TASK OBJECTIVE: Rewrite every line of the listing below with "Task" changed to "Step" wherever it occurs, keeping everything else the same. Leave the pictures out.

RECORD EXCERPTS:
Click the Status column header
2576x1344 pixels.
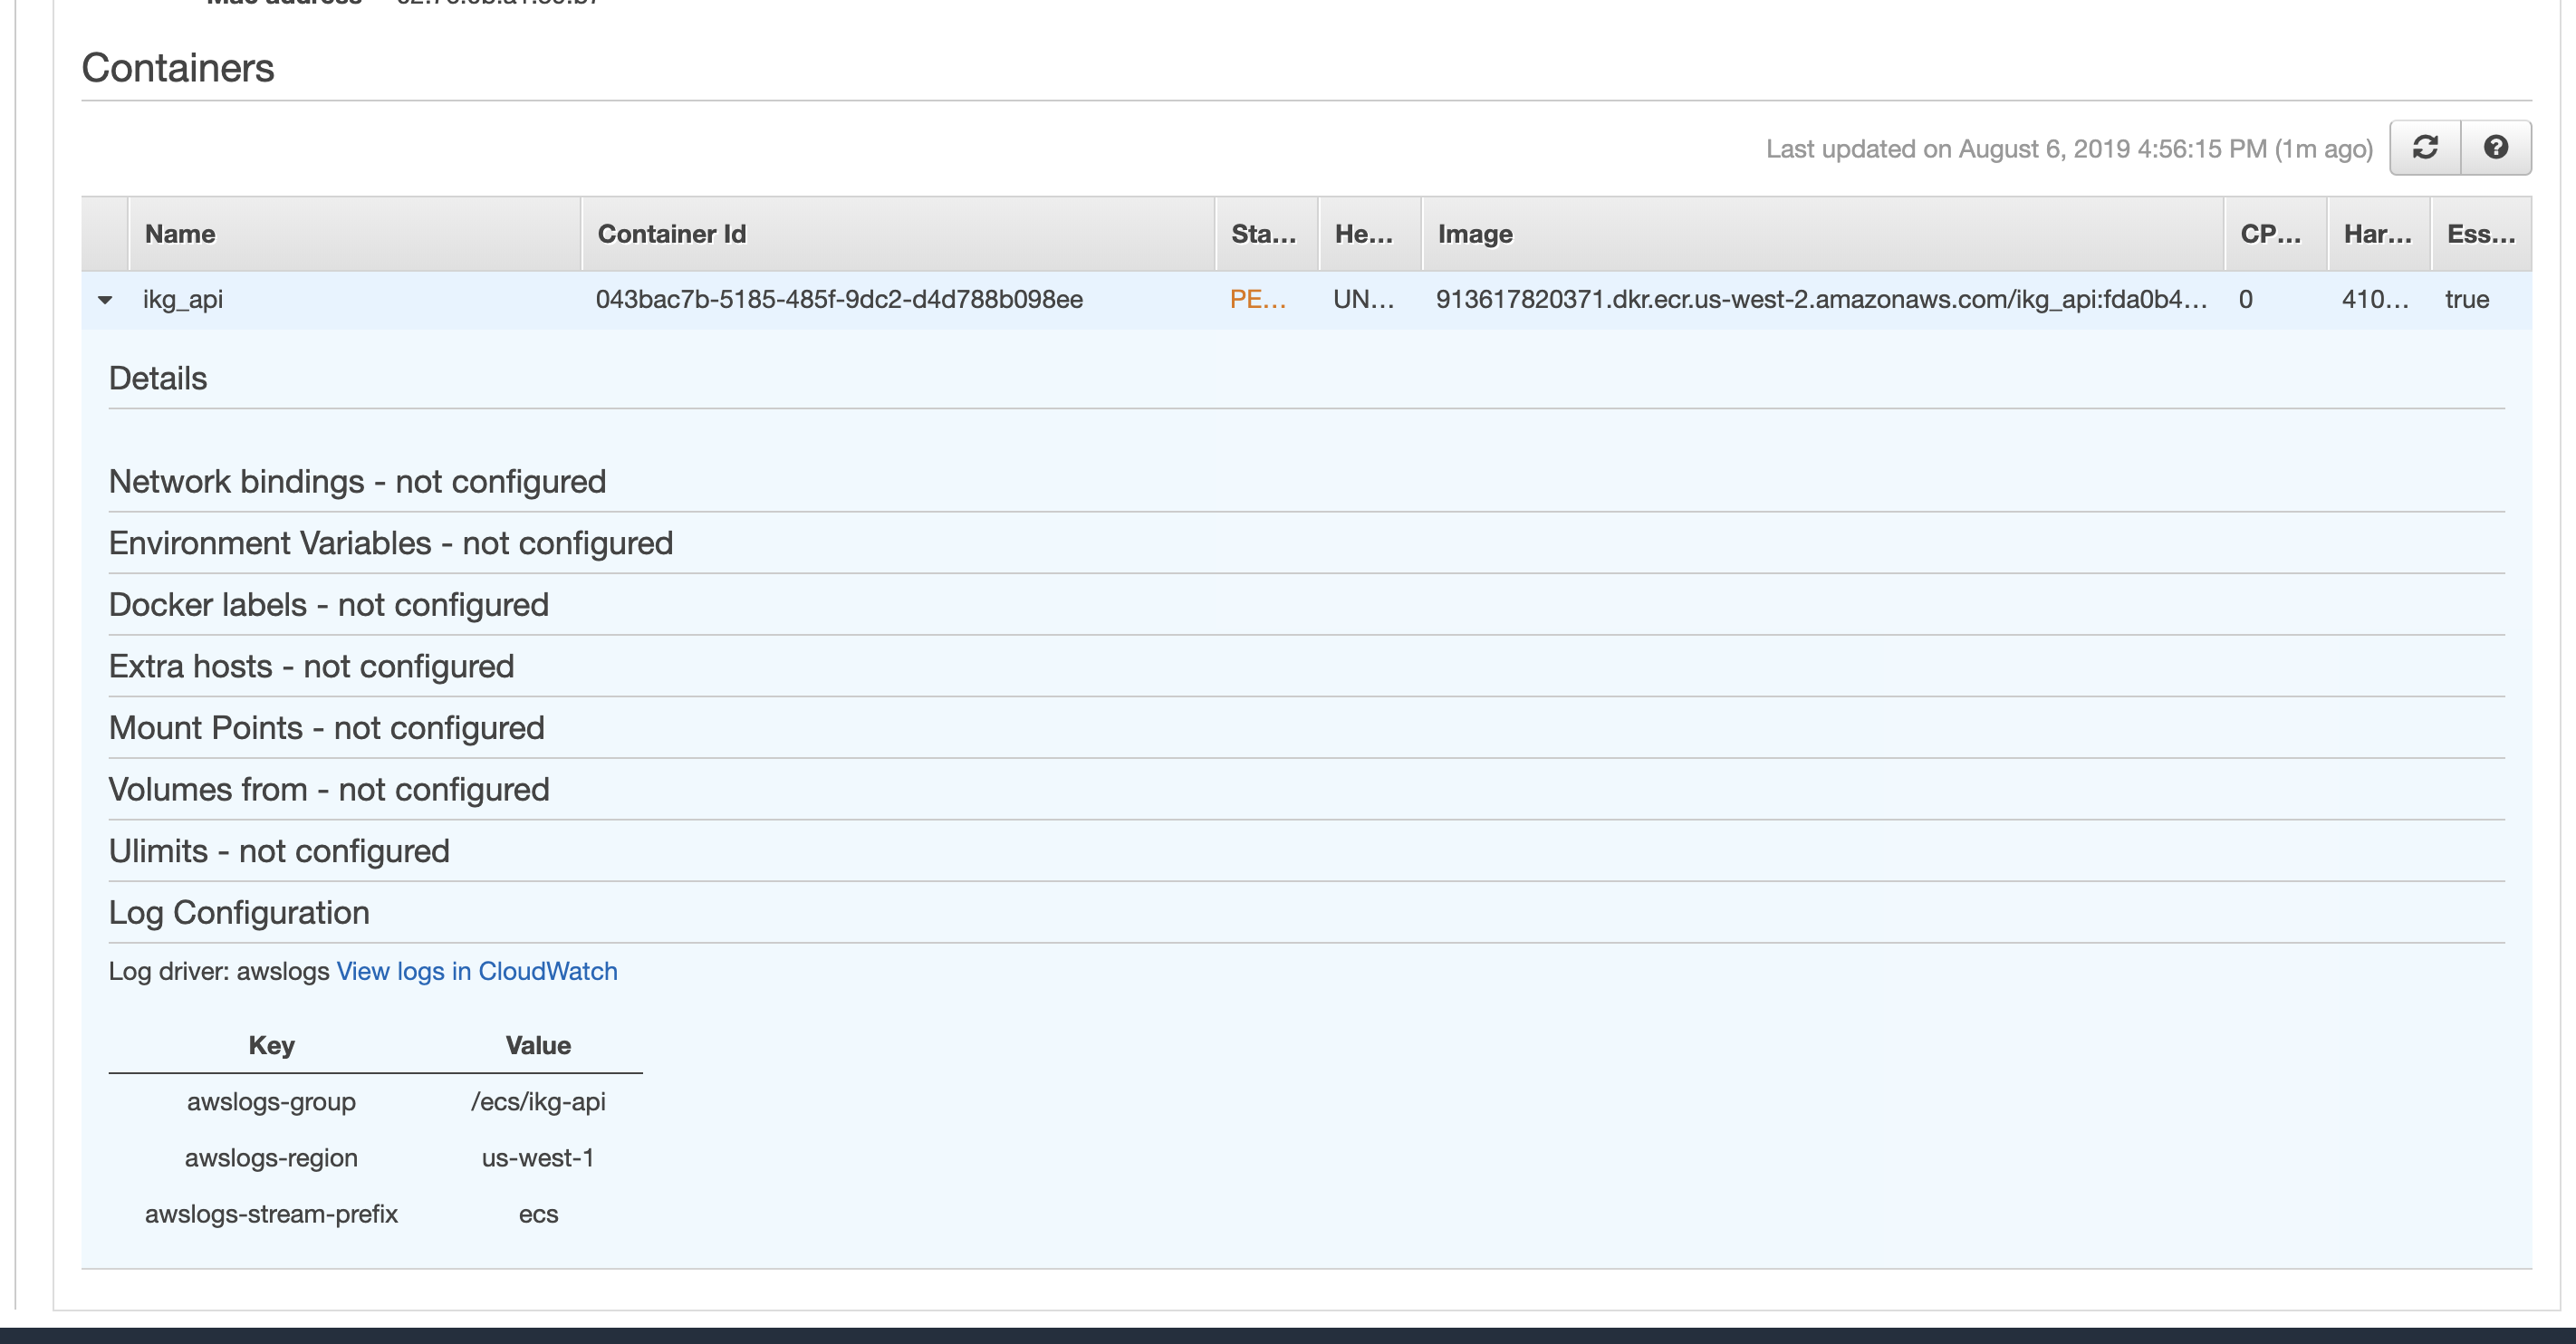click(x=1263, y=234)
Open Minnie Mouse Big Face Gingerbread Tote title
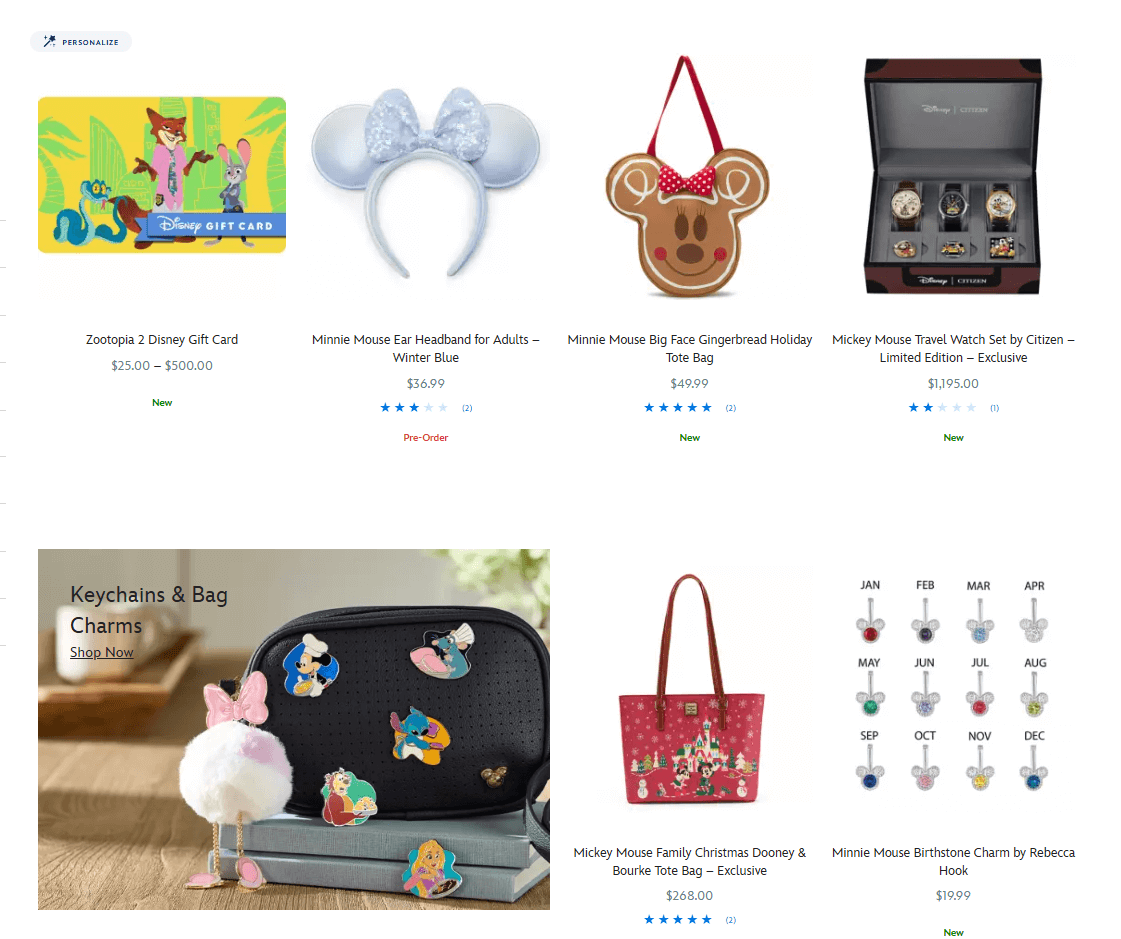The width and height of the screenshot is (1121, 939). coord(690,348)
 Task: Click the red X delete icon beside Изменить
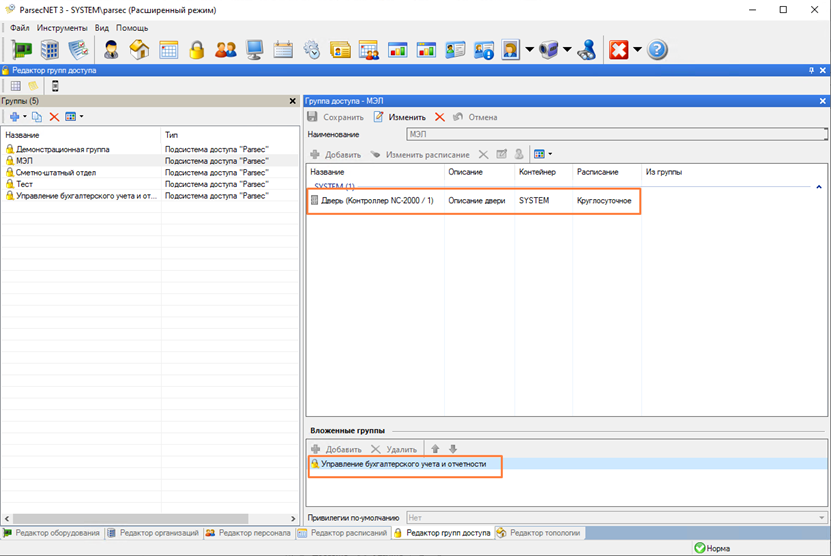pyautogui.click(x=439, y=117)
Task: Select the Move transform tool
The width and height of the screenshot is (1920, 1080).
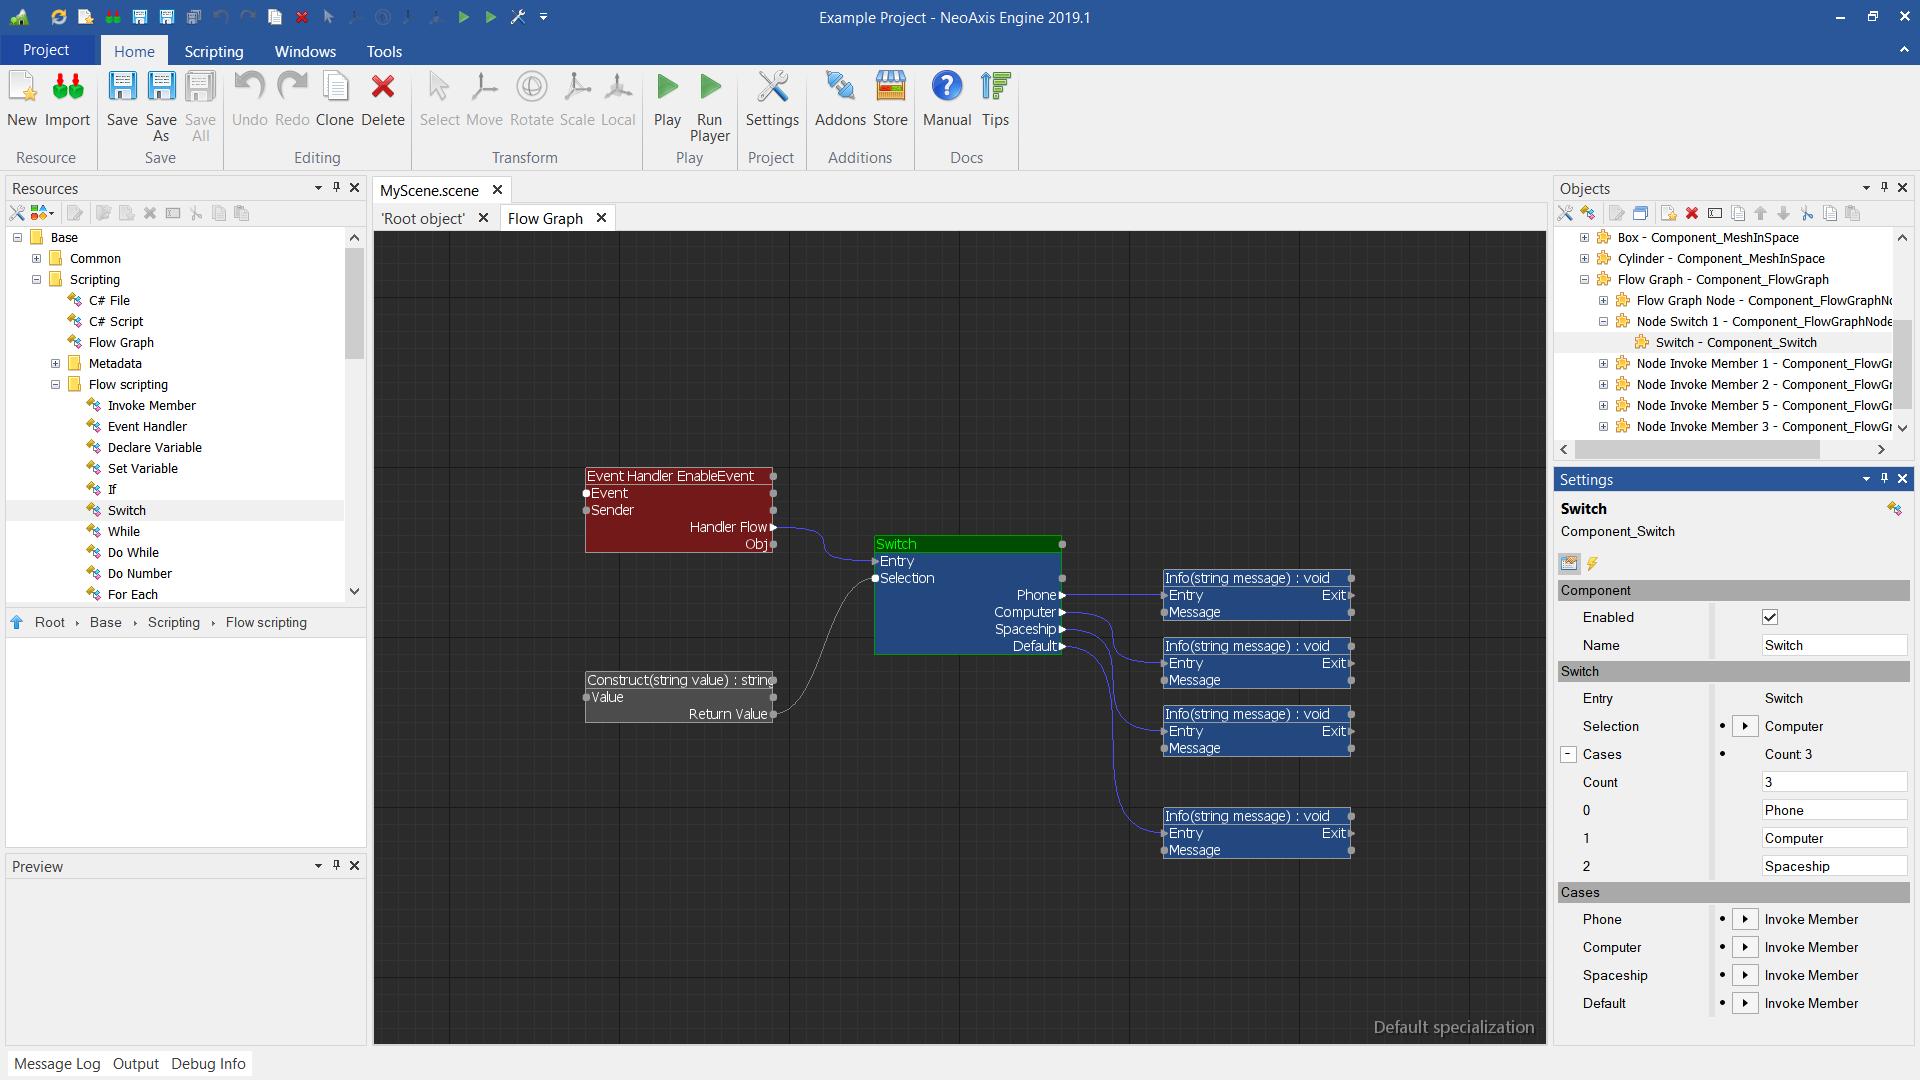Action: coord(483,99)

COMPLETE RESPONSE:
Click the Status column header
2576x1344 pixels.
click(x=1263, y=234)
Open Minnie Mouse Big Face Gingerbread Tote title
The width and height of the screenshot is (1121, 939). coord(690,348)
 Step: Click the red X delete icon beside Изменить
pyautogui.click(x=439, y=117)
Step: Select the Move transform tool
The width and height of the screenshot is (1920, 1080).
Action: coord(483,99)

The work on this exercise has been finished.